Start of PROVIDED DATA
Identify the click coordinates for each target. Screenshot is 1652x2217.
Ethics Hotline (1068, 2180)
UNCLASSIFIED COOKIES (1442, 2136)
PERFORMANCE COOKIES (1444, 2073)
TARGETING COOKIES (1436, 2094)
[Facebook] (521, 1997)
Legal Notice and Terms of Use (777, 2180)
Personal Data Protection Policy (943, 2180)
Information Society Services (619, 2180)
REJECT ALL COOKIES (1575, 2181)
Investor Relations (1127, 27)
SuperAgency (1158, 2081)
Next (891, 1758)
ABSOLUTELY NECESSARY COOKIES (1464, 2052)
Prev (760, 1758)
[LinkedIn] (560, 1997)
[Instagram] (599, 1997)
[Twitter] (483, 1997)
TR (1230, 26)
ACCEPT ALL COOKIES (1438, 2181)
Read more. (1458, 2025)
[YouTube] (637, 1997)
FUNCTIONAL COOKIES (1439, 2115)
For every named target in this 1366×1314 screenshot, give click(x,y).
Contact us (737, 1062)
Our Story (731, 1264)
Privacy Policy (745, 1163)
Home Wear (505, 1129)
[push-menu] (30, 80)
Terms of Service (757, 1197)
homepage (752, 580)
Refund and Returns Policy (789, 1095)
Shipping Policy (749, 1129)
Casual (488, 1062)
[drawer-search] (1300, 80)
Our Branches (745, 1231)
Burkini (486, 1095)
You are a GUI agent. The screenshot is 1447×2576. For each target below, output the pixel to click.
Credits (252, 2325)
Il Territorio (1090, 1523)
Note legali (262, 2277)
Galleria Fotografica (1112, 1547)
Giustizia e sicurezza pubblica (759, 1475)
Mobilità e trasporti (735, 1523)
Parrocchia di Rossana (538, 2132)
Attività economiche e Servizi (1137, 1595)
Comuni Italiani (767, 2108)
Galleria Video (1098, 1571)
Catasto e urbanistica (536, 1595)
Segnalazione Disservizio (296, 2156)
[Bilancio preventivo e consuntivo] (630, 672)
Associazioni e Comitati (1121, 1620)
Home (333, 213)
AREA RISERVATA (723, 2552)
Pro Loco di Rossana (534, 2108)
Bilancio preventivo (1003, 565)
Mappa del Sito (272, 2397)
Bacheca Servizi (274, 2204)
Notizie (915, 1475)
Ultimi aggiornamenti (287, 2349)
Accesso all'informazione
End of PROVIDED DATA
## EXERCISE DESCRIPTION
Set down, unchanged, only those lines above that fall between the line with "Refund and Returns Policy (789, 1095)" and the line with "Galleria Fotografica (1112, 1547)", the two end lines included.

## SOLUTION TO THIS TASK
Refund and Returns Policy (789, 1095)
Shipping Policy (749, 1129)
Casual (488, 1062)
[drawer-search] (1300, 80)
Our Branches (745, 1231)
Burkini (486, 1095)
You are a GUI agent. The screenshot is 1447×2576. For each target below, output the pixel to click.
Credits (252, 2325)
Il Territorio (1090, 1523)
Note legali (262, 2277)
Galleria Fotografica (1112, 1547)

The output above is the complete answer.